## Exercise aim
Within the entries below, every line containing "computer" is to be copied.

[Data extracts — start]

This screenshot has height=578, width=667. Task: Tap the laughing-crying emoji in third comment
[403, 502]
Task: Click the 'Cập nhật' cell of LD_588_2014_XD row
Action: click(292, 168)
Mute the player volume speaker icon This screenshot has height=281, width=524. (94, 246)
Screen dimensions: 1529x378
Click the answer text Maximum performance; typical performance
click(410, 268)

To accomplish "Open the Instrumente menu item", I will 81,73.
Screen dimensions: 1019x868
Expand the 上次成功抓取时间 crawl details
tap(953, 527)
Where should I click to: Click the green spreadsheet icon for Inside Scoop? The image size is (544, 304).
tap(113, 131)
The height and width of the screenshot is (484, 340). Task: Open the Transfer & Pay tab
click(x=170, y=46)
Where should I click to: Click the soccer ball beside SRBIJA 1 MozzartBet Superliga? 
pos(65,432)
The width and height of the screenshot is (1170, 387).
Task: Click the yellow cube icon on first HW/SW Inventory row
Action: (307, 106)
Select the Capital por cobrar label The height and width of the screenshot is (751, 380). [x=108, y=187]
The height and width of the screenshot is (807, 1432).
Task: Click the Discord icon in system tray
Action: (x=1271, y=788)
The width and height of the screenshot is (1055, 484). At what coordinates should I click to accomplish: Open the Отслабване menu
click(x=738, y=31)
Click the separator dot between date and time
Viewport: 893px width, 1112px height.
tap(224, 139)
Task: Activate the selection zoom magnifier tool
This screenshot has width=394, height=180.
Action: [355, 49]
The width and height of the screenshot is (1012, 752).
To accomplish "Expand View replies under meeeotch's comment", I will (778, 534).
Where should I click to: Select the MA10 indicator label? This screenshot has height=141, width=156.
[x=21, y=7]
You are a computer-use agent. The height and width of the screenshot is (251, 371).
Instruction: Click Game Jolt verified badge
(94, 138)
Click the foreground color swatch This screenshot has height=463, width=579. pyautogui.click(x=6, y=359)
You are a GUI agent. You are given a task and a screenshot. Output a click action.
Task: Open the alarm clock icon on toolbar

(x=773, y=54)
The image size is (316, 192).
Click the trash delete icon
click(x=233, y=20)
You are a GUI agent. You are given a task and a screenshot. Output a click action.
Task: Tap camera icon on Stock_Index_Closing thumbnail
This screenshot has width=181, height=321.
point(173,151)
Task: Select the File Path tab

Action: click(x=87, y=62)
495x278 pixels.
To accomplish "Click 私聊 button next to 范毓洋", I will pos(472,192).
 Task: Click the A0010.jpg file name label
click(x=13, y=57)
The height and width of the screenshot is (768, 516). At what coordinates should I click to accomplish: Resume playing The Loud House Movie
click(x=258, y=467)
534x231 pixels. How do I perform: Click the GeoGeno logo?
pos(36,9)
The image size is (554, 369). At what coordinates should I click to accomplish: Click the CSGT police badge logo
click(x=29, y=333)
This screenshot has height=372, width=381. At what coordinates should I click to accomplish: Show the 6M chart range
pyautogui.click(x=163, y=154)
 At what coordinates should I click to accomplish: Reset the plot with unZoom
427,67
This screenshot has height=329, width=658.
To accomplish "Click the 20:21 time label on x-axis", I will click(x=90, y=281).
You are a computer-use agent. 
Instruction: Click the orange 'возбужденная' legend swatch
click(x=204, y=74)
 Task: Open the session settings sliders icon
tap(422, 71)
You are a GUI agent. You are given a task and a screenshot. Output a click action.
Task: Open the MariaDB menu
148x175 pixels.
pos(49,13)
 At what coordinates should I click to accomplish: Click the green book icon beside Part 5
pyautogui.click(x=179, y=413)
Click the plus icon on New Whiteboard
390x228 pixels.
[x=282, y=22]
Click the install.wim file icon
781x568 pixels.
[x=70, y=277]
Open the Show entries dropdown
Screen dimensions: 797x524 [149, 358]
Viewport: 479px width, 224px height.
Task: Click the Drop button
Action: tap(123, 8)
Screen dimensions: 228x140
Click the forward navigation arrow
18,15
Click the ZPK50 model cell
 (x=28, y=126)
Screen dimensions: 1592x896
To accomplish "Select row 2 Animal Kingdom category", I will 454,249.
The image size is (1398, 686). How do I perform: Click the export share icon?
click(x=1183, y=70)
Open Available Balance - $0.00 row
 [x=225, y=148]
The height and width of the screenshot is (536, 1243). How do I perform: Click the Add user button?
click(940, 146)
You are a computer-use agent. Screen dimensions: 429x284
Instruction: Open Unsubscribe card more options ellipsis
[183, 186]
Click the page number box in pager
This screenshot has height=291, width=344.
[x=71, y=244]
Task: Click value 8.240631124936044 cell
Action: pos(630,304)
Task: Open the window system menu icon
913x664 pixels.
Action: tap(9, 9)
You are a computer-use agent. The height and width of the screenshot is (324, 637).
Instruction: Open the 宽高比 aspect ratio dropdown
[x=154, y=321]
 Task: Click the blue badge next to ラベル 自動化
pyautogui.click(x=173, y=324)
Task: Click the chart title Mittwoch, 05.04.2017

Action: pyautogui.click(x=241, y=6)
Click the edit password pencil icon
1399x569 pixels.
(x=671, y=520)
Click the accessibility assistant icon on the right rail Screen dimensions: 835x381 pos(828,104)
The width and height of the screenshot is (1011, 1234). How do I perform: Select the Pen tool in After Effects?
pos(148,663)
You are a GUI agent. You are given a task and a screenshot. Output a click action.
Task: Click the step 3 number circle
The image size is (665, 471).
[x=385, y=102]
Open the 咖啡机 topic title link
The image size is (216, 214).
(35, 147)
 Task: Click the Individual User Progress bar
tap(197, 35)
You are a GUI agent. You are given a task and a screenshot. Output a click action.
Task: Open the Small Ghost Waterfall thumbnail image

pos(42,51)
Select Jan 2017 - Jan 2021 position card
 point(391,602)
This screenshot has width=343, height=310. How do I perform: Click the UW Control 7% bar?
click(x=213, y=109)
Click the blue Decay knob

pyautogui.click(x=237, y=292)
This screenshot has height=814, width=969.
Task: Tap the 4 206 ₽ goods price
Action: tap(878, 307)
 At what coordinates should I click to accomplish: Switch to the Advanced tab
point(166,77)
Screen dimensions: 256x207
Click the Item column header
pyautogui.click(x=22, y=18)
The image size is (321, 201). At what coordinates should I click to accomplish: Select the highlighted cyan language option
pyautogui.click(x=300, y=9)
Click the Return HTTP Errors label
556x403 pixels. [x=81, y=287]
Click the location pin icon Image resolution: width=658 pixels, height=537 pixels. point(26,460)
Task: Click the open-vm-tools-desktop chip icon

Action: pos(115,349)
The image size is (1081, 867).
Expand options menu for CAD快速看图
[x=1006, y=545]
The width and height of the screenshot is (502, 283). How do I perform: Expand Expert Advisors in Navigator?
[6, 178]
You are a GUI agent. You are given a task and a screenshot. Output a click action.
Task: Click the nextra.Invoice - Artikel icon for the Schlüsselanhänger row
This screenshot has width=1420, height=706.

[Data extracts — finish]

## Solution to this problem
You are a computer-use agent. The height and width of the screenshot is (251, 371).
You are a computer-use agent. 
You are a computer-use agent. Screen dimensions: 429x284
You are a computer-use agent. The height and width of the screenshot is (324, 637).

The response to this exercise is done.